What to produce: Each entry below is to be extracted exactly.

Information:
○ ○ ○ ○
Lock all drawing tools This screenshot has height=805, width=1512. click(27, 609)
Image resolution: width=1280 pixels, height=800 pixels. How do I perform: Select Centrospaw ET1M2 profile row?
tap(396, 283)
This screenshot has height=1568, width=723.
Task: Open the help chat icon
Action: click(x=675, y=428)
○ ○ ○ ○
Solution:
Lock all drawing tools This screenshot has height=805, width=1512. click(27, 609)
Image resolution: width=1280 pixels, height=800 pixels. How do I perform: Select Centrospaw ET1M2 profile row?
tap(396, 283)
This screenshot has height=1568, width=723.
Task: Open the help chat icon
Action: click(x=675, y=428)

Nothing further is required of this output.